*Required action 1*: Rewrite the part of the John Lewis beauty article starting with "According to John" and going on through "42% since 2020.", changing "hyaluronic acid" to "niacinamide".
*Required action 2*: Carry on the article about John Lewis's beauty expansion from the point where it stops.

*Source document*:
• • • • • • •
Key Takeaways:
British department store retailer John Lewis & Partners is accelerating its investment in beauty as part of a broader retail transformation strategy, unveiling a new partnership with Korean beauty retailer Skin Cupid alongside an expanded loyalty proposition and advisory-led shopping services.
The retailer announced plans to open dedicated Skin Cupid shop-in-shops at its Cambridge, Kingston, and Leeds locations this summer, marking the first time the specialist K-beauty retailer has expanded beyond London. The launch will also bring 20 Korean skincare and haircare brands, including Beauty of Joseon, Medicube, Anua, Unove, Manyo, S.Nature, and Dr. Different, to John Lewis online and in stores. Some of the brands will be exclusive to the partnership.
The move underscores how legacy department stores are increasingly leaning into high-growth beauty categories, experiential retail, and expert-led discovery to drive traffic and relevance with younger consumers. Korean beauty, in particular, has emerged as one of the fastest-growing segments in prestige beauty retail, fueled by ingredient-focused shopping behaviors, social commerce, and TikTok-driven discovery.
According to John Lewis, searches for Korean skincare on its platform have surged nearly 800% over the past year, while ingredient-led searches that include hyaluronic acid, azelaic acid, and peptides have also climbed sharply. Searches for LED masks have risen 75%, reflecting growing consumer demand for beauty technology. Total beauty sales at the retailer have grown 42% since 2020.
The expansion forms part of John Lewis’ wider £800 million ($1 billion) retail transformation strategy, which has increasingly centered beauty, fashion, hospitality, and experiential shopping as traffic-driving categories. Last year, the retailer upgraded six of its 34 beauty halls, transforming them into larger discovery-focused spaces featuring new brands, treatment rooms, consultations, and immersive merchandising. The company now offers 540 beauty counters, more than 400 beauty services, and nearly 70 treatment rooms across its store network.
The latest initiative also reflects a broader industry shift toward advisory-led beauty retail. Alongside the Skin Cupid rollout, John Lewis is expanding its Beauty Society, a brand-agnostic consultation service staffed by specially trained Beauty Guides. Available in nine stores, the service is designed to help shoppers navigate products across brands rather than shop through individual counters.
• • • • • • •
*Record set*:
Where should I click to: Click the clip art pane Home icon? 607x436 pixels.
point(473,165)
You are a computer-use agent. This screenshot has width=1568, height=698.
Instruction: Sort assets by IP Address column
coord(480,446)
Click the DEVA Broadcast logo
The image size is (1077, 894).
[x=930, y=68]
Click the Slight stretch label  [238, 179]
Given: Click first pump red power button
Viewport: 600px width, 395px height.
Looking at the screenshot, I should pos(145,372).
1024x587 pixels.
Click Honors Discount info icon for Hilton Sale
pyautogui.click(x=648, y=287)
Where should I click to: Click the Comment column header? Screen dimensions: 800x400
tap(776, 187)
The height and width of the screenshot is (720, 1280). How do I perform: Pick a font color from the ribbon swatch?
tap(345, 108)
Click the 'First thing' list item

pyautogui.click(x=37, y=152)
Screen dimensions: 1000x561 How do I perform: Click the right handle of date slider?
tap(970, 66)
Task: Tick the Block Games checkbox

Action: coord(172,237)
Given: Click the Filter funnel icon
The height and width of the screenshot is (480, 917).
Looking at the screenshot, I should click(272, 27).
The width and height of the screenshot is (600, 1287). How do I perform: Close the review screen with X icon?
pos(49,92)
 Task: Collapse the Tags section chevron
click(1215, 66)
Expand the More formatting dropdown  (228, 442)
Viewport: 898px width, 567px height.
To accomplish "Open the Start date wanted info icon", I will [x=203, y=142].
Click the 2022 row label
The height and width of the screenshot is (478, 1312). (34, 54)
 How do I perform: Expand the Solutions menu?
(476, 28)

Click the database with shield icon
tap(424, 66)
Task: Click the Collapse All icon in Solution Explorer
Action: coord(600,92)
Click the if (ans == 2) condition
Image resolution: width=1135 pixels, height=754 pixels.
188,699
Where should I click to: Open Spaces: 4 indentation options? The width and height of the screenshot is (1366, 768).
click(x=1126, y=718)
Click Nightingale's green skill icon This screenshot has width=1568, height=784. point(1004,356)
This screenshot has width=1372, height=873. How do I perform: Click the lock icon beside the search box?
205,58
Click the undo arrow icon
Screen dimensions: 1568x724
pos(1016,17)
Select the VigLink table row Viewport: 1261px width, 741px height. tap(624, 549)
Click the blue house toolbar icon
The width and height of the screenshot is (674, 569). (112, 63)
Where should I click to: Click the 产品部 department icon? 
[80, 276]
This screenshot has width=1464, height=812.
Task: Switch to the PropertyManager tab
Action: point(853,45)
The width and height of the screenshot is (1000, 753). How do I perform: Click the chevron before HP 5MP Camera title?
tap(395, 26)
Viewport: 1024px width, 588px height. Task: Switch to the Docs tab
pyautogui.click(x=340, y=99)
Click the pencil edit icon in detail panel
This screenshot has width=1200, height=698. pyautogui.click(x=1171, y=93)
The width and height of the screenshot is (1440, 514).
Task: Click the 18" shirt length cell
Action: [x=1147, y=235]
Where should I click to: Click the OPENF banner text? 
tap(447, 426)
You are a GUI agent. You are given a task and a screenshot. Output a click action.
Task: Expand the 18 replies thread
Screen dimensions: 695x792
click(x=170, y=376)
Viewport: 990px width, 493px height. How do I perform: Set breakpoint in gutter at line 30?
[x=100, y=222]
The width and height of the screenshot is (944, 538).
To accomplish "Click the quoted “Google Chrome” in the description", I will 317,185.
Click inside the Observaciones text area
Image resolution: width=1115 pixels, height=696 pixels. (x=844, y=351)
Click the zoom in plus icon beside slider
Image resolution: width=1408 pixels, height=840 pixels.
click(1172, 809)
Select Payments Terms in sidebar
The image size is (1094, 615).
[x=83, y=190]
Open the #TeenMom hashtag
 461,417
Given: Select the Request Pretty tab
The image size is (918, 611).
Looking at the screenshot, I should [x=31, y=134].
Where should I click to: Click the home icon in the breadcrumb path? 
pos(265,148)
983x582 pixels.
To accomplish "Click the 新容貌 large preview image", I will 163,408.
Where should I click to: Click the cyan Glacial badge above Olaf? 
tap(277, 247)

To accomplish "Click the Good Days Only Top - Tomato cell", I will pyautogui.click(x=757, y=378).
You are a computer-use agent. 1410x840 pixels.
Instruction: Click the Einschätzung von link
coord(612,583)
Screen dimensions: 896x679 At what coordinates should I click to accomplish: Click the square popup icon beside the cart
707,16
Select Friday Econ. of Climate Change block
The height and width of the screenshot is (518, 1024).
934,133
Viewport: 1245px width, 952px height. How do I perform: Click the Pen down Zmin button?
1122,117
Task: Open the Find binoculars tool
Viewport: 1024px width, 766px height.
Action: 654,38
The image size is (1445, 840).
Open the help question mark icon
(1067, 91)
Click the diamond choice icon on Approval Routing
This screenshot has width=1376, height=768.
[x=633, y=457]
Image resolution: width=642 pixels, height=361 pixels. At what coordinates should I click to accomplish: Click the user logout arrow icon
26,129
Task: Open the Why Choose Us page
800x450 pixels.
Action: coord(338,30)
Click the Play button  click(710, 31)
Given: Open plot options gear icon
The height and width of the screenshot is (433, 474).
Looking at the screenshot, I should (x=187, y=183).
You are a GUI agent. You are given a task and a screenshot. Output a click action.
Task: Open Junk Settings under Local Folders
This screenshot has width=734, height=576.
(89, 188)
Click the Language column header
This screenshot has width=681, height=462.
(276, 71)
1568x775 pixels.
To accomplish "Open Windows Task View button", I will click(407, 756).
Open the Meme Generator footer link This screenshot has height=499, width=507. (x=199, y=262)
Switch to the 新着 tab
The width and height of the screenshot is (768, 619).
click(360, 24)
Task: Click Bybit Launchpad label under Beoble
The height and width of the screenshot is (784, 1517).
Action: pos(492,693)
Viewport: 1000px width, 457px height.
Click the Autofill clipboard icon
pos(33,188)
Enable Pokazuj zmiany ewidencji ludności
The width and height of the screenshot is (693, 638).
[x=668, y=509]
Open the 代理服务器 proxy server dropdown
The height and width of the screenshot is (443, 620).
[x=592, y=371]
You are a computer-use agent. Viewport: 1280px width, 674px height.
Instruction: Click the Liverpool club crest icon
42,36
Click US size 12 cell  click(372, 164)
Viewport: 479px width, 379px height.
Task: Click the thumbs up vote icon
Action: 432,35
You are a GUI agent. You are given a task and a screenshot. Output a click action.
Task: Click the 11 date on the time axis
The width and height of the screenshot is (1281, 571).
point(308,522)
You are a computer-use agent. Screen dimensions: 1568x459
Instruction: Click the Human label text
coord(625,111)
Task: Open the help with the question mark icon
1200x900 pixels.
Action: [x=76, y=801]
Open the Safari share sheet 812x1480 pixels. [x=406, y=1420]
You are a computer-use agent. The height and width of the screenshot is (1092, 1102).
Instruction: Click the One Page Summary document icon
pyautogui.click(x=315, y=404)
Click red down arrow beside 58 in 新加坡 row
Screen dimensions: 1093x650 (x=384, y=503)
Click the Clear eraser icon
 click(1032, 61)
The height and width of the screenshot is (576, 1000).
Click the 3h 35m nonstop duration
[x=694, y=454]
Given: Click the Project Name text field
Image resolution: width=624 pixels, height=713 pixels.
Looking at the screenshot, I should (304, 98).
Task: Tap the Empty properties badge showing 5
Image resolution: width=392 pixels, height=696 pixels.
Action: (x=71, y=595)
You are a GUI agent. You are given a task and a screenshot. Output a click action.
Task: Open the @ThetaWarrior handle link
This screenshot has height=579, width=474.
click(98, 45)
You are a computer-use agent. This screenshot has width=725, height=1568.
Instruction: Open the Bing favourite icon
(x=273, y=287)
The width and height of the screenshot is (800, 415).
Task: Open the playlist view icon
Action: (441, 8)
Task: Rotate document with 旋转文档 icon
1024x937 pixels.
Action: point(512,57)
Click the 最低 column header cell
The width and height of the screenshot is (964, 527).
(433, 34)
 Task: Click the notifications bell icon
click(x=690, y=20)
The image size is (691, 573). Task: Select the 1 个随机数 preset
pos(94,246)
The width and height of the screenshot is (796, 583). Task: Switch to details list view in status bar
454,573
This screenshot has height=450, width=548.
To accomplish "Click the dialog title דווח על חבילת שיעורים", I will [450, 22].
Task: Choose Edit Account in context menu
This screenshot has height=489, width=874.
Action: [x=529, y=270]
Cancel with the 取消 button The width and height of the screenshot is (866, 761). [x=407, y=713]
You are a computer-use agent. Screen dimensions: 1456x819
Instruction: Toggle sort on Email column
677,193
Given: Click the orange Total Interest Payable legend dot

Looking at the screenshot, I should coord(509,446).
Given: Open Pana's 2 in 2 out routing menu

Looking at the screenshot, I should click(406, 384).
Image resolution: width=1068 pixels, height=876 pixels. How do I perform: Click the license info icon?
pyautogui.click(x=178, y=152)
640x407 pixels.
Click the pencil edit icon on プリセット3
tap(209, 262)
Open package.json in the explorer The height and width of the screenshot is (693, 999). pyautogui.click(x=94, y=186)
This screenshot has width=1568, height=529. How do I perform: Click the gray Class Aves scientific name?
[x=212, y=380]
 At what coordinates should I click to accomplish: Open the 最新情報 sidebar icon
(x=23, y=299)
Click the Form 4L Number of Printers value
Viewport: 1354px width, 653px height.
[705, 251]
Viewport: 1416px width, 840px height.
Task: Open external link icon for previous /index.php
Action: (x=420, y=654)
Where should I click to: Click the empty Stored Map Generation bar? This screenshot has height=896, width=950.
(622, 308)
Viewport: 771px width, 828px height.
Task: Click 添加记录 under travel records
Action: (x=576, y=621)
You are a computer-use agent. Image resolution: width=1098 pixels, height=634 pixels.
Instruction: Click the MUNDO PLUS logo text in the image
• • • • • • •
*Written response 1*:
According to John Lewis, searches for Korean skincare on its platform have surged nearly 800% over the past year, while ingredient-led searches that include niacinamide, azelaic acid, and peptides have also climbed sharply. Searches for LED masks have risen 75%, reflecting growing consumer demand for beauty technology. Total beauty sales at the retailer have grown 42% since 2020.

*Written response 2*:
The retailer is also deepening its beauty loyalty proposition by launching MyJL Beauty, an extension of its My John Lewis membership program. Members purchasing beauty products will receive tailored offers, rewards, and access to curated beauty boxes. The first MyJL Beauty Edit Box, dropping later this month, will include products from brands such as Medik8, Elemis, and Laneige.
The strategy mirrors wider changes reshaping beauty retail globally. Retailers are increasingly acting as curators and discovery engines, helping consumers navigate crowded product assortments through expert services, personalization, and community-driven retail experiences.
John Lewis has also expanded its digital beauty ambitions, recently piloting TikTok Shop integrations and broadening its on-demand delivery partnerships through Uber Eats. The retailer said beauty products are central to its evolving social commerce strategy.
“Beauty customers are changing the way they shop,” Helen Spencer, Director of Beauty at John Lewis, said in a statement. “They are increasingly researching ingredients, trends, and products before coming to us for trusted advice and the chance to try products in person.”
For John Lewis, the investment represents more than a category expansion. It is part of a larger effort to reposition the department store model around service, discovery, and experiential retail at a time when traditional retail formats continue to face pressure from online marketplaces and value competitors.
As prestige beauty increasingly becomes one of the most resilient growth categories in retail, department stores are racing to redefine their role, not simply as points of distribution, but as destinations for expertise, community, and brand discovery. John Lewis is betting K-beauty, loyalty ecosystems, and advisory-led shopping will help secure that future.